_Material for this task_:
────────────────────────────────────────

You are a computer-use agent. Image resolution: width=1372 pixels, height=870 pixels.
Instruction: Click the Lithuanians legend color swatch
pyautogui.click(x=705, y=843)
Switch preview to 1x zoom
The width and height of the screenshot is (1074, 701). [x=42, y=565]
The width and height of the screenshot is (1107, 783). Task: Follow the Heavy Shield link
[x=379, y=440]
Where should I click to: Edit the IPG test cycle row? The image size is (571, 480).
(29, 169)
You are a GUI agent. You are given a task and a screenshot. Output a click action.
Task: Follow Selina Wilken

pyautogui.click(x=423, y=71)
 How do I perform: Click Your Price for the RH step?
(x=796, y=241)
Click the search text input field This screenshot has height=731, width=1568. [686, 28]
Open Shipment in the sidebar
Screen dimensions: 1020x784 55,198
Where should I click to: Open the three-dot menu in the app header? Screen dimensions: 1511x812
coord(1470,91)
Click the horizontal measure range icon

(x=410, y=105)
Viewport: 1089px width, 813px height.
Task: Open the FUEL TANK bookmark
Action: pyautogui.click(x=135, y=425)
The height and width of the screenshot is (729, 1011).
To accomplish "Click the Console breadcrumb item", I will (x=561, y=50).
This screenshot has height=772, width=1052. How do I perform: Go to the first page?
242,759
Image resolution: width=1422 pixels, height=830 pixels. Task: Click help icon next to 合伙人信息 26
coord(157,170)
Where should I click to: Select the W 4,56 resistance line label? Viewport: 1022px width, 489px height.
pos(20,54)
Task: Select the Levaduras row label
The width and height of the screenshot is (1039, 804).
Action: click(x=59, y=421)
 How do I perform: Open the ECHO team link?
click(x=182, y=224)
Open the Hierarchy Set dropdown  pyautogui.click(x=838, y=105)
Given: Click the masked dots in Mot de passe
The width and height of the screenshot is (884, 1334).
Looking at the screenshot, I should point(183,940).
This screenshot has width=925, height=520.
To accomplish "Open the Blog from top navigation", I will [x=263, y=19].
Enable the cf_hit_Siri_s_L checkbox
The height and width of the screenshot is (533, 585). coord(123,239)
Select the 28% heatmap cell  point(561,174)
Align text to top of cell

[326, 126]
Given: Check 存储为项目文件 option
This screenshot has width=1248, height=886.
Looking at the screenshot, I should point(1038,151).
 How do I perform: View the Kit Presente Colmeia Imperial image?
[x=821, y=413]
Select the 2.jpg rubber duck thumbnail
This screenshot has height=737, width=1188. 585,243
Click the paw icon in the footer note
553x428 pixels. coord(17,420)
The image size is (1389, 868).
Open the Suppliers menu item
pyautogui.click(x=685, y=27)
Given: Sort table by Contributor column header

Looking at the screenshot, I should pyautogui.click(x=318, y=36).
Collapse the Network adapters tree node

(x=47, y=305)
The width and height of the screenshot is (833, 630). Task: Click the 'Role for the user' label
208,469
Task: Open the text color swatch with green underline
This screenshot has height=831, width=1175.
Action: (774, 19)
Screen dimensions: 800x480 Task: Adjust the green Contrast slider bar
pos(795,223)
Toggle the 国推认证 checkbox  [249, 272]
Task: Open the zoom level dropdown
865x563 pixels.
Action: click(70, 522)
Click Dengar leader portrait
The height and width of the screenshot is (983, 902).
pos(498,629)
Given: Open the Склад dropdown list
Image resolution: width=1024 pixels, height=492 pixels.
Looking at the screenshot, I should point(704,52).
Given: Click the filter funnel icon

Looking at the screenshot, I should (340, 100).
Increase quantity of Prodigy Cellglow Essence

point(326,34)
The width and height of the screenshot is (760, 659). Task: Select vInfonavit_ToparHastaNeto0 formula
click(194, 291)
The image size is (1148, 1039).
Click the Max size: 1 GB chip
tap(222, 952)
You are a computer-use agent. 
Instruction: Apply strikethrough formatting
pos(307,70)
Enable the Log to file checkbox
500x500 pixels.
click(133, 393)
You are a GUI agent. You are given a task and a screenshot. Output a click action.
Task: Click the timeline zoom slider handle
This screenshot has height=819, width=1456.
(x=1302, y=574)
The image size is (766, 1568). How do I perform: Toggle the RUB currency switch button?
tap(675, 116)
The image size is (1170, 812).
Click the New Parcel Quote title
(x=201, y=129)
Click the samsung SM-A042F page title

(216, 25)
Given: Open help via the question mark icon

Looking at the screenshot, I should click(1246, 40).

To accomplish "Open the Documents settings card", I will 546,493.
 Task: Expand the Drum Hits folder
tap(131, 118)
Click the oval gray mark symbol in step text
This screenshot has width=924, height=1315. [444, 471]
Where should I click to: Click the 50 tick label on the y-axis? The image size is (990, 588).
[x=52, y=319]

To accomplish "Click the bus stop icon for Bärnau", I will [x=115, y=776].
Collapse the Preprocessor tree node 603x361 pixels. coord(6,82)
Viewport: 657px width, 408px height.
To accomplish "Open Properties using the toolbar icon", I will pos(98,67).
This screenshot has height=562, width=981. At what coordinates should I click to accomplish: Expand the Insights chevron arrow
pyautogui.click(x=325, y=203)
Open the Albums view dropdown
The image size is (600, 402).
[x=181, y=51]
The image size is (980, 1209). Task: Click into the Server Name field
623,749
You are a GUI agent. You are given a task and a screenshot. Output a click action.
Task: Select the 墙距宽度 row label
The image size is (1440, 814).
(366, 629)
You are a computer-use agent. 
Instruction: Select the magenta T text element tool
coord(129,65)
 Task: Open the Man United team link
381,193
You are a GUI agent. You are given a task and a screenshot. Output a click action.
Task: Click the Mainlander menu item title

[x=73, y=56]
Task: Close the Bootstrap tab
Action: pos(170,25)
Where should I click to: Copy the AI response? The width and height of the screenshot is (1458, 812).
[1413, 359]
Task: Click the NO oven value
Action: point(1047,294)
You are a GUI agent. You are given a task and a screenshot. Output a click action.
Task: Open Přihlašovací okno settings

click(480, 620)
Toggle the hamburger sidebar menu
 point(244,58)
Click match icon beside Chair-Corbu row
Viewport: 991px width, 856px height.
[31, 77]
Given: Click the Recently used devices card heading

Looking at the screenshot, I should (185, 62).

────────────────────────────────────────

_Task prompt_:
From the first line of the records above to the line that contains "Task: Select the Levaduras row label", quote each line exactly.

_Solution to the exercise_:
You are a computer-use agent. Image resolution: width=1372 pixels, height=870 pixels.
Instruction: Click the Lithuanians legend color swatch
pyautogui.click(x=705, y=843)
Switch preview to 1x zoom
The width and height of the screenshot is (1074, 701). [x=42, y=565]
The width and height of the screenshot is (1107, 783). Task: Follow the Heavy Shield link
[x=379, y=440]
Where should I click to: Edit the IPG test cycle row? The image size is (571, 480).
(29, 169)
You are a GUI agent. You are given a task and a screenshot. Output a click action.
Task: Follow Selina Wilken

pyautogui.click(x=423, y=71)
 How do I perform: Click Your Price for the RH step?
(x=796, y=241)
Click the search text input field This screenshot has height=731, width=1568. [686, 28]
Open Shipment in the sidebar
Screen dimensions: 1020x784 55,198
Where should I click to: Open the three-dot menu in the app header? Screen dimensions: 1511x812
coord(1470,91)
Click the horizontal measure range icon

(x=410, y=105)
Viewport: 1089px width, 813px height.
Task: Open the FUEL TANK bookmark
Action: pyautogui.click(x=135, y=425)
The height and width of the screenshot is (729, 1011).
To accomplish "Click the Console breadcrumb item", I will (x=561, y=50).
This screenshot has height=772, width=1052. How do I perform: Go to the first page?
242,759
Image resolution: width=1422 pixels, height=830 pixels. Task: Click help icon next to 合伙人信息 26
coord(157,170)
Where should I click to: Select the W 4,56 resistance line label? Viewport: 1022px width, 489px height.
pos(20,54)
Task: Select the Levaduras row label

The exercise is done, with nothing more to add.